A Wintery Heaven Beartooth Mountains





Snowy Mountains

By John Fletcher


Higher and still more high,
  Palaces made for cloud,
  Above the dingy city-roofs
  Blue-white like angels with broad wings,
  Pillars of the sky at rest
  The mountains from the great plateau
  Uprise.

  But the world heeds them not;
  They have been here now for too long a time.
  The world makes war on them,
  Tunnels their granite cliffs,
  Splits down their shining sides,
  Plasters their cliffs with soap-advertisements,
  Destroys the lonely fragments of their peace.

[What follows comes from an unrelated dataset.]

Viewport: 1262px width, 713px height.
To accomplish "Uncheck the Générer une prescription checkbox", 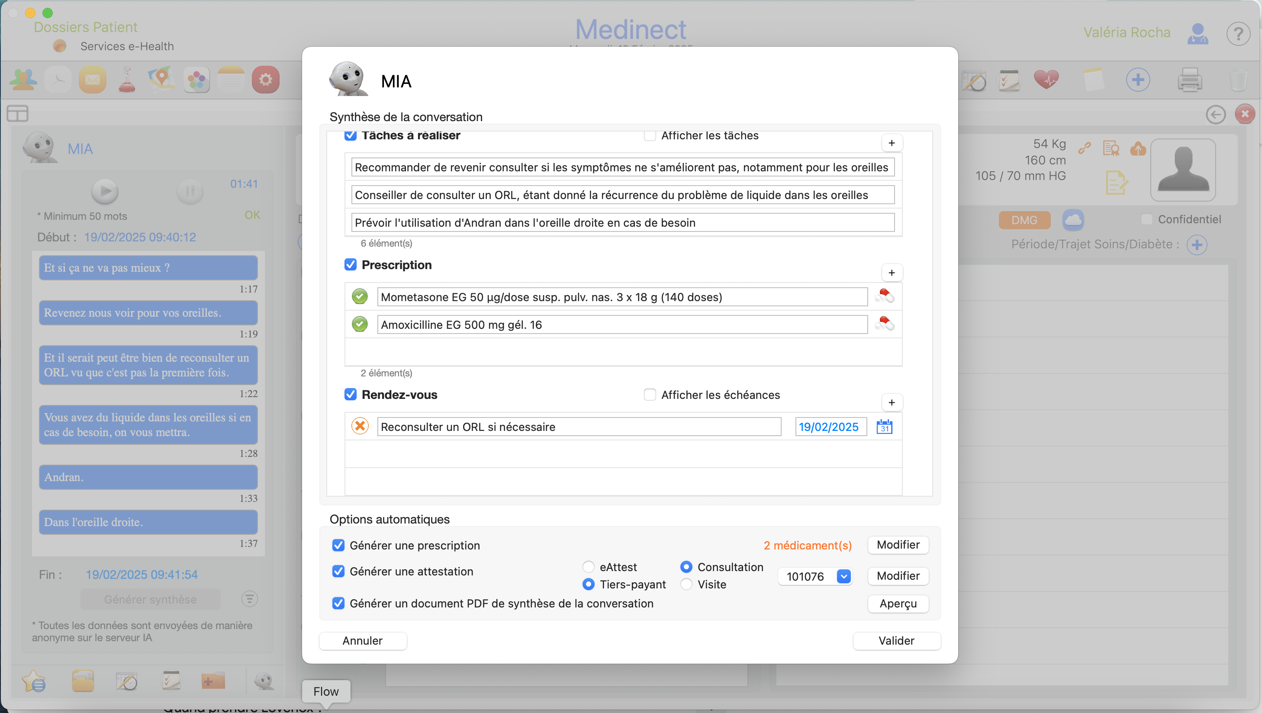I will [339, 545].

  Vaster and still more vast,
  Peak after peak, pile after pile,
  Wilderness still untamed,
  To which the future is as was the past,
  Barrier spread by Gods,
  Sunning their shining foreheads,
  Barrier broken down by those who do not need
  The joy of time-resisting storm-worn stone,
  The mountains swing along
  The south horizon of the sky;
  Welcoming with wide floors of blue-green ice
  The mists that dance and drive before the sun.


John Fletcher (1886-)1950), is an American writer, was recognized as an influencial force with the Imagist, Modernism and the Agrarian Movements. His varied interests were reflected in his ownership of over 1,700 volumes, which are housed in the John Gould Fletcher Library in Little Rock, Arkansas.